▶ **Required task 1**:
Answer from the Python thread on generating bit vectors with no repeated columns:
(a) In the question, what happens when batch_size and input_dim are not the same?
(b) In the reply, under what condition can no unique representation be found?
(c) What time complexity does the reply state for its code?
▶ **Required task 2**: Carry on the Python thread on generating bit vectors with no repeated columns, starting right after its final line.

▶ **Document segment**:
Generate an array of bit vectors with no repeated columns - python

I have an array of dimensions [batch_size, input_dim] which needs to be filled only with 0 or 1. I need element in each column to be distinct from the rest of the columns. I have taken a approach like below:
train_data = np.zeros(shape=[batch, input_dim])
num_of_ones = random.sample(range(input_dim + 1), batch)
for k in range(batch):
num_of_one = num_of_ones[k]
for _ in range(num_of_one):
train_data[k][np.random.randint(0, input_dim)] = 1
Though this guarantees that no element is repeated (owing to the fact that each column has different number of 1's), there are still many combinations that are left out. For instance when num_of_one = 1, there are input_dim number of possibilities and so on. another downside of the method I have follwed is that both batch_size and input_dim have to be the same (else random.sample throws an error). I do not want to list down all possibilities as that would take forever to complete.
Is there any simple way to achieve the above stated problem?

Observe the binary representation of the numbers from 0 to 7:
000
001
010
011
100
101
110
111
Each row is different! So, all we have to do is convert each row to column. e.g.
arr = [
[0, 0, 0, 0, 1, 1, 1, 1],
[0, 0, 1, 1, 0, 0, 1, 1],
[0, 1, 0, 1, 0, 1, 0, 1],
]
Also, observe that we have used all the unique possibilities. Now, with 3 rows, we can not add 2**3 + 1 th column.
In general, if cols > 2**rows, then we can not find unique representation.
You can do something like this:
rows = 3
cols = 8
if 2**rows < cols:
print('Not possible')
arr = [[None] * cols for _ in range(rows)]
for col_idx in range(cols):
binary = bin(col_idx)[2:]
binary = binary.zfill(rows)
for row_idx in range(rows):
arr[row_idx][col_idx] = int(binary[row_idx])
for row in arr:
print(row)
Time Complexity: O(rows * cols)
Space Complexity: O(rows * cols)

Stored data:

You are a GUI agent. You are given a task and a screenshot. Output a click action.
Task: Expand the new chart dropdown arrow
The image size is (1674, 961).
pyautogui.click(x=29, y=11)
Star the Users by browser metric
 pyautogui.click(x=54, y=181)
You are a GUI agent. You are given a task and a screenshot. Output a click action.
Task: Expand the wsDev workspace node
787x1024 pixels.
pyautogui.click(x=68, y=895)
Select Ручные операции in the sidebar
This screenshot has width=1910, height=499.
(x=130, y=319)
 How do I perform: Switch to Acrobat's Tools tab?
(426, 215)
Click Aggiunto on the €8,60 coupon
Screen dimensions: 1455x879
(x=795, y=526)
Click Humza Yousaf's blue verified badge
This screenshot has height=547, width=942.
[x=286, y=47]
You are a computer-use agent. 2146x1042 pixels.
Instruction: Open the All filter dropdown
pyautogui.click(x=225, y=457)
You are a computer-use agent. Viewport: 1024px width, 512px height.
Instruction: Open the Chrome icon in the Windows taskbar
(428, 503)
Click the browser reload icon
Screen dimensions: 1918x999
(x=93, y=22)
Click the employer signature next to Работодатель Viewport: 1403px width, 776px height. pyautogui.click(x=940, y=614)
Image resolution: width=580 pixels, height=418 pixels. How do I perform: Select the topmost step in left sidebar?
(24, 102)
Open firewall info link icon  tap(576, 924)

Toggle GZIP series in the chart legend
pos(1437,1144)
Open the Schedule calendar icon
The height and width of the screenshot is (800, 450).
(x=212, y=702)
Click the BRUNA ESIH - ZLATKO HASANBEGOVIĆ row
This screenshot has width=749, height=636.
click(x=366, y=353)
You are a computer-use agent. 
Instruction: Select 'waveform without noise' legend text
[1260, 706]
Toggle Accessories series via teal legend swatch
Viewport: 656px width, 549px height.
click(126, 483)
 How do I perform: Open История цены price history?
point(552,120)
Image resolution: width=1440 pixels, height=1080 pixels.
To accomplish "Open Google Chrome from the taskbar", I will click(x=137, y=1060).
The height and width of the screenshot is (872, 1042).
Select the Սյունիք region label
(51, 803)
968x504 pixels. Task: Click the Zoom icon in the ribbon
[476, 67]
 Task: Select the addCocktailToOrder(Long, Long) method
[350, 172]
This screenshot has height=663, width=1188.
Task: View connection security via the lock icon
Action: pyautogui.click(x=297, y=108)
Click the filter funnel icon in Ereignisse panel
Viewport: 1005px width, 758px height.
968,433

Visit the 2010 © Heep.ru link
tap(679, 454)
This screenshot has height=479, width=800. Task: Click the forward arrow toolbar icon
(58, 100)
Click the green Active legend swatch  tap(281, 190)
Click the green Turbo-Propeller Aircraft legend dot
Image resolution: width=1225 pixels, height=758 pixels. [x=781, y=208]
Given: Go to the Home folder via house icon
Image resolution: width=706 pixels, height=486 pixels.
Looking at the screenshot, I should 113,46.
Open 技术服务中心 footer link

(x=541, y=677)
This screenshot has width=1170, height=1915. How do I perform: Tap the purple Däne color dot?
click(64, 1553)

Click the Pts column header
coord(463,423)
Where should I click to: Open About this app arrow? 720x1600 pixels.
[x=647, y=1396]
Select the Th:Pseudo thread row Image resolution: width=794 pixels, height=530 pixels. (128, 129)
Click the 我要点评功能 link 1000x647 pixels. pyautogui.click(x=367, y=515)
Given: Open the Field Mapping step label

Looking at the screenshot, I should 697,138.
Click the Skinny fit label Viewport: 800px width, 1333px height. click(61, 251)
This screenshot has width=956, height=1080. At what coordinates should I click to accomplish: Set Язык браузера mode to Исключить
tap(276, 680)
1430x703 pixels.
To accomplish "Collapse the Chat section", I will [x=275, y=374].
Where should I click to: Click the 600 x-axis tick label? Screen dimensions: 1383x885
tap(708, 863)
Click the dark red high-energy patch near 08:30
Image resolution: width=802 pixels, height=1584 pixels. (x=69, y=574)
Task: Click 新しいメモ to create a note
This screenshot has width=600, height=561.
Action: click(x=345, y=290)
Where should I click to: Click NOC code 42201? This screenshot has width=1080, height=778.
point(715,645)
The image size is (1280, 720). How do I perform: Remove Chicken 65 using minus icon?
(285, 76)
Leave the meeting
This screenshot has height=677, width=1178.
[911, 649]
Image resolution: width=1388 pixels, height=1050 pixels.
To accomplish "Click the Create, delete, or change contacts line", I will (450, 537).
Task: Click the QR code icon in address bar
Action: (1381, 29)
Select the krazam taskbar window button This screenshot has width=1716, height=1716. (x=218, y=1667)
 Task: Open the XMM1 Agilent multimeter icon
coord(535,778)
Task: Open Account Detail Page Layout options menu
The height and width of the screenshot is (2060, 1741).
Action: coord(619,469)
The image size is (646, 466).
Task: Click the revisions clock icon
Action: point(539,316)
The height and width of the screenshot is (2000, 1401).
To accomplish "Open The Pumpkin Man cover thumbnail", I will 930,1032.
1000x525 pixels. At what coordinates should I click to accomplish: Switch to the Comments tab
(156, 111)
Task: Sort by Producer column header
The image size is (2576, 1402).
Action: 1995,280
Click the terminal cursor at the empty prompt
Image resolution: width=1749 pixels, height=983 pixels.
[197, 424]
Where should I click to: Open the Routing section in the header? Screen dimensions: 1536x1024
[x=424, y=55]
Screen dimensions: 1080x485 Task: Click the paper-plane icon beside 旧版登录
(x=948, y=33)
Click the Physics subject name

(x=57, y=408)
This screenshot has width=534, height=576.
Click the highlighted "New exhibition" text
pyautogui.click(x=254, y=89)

▶ **Output 1**:
(a) random.sample throws an error.
(b) When cols > 2**rows.
(c) O(rows * cols).

▶ **Output 2**:
Why yours doesn't work
Yours has an issue with this line:
for _ in range(num_of_one):
train_data[k][np.random.randint(0, input_dim)] = 1
Because you select random rows to be set to 1, you could have these repeating, and it's not guaranteed that you'll have the right number of ones in each column, hence you can have duplicates. This is essentially no better, than randomizing the entire array, and hoping there are no duplicates.
Solution
You can achieve this via the magic of binary counting. Each of these columns are a different numbers binary representation. There are some limitations to this, as you would with any solution, where it's impossible to have all unique columns.
d = np.arange(input_dim)
random.shuffle(d)
train_data = (((d[:,None] & (1 << np.arange(batch)))) > 0).astype(float).T
print( train_data )

You could select a set of distinct numbers (look in itertools) between 0 and 2^input_dim, and use their binary representations to get the sequence of 0's and 1's for each value. Since the numbers selected would be distinct, their binary representations would be distinct as well.

Your best bet is something like np.unpackbits combined with python's random.sample. random.sample will sample without replacement without creating a list of the input. This means that you can use a range object over arbitrarily large integers without any risk of problems, as long as the sample size fits in memory. np.unpackbits then converts the integers into unique bit sequences. This idea is a concrete implementation of #ScottHunter's answer.
batch_size = number_of_bits
input_size = number_of_samples
First, decide how many bytes you'll need to generate, and the max integer that you'll need to cover the range. Remember, Python supports arbitrary precision integers, so go crazy:
bytes_size = np.ceil(batch_size / 8)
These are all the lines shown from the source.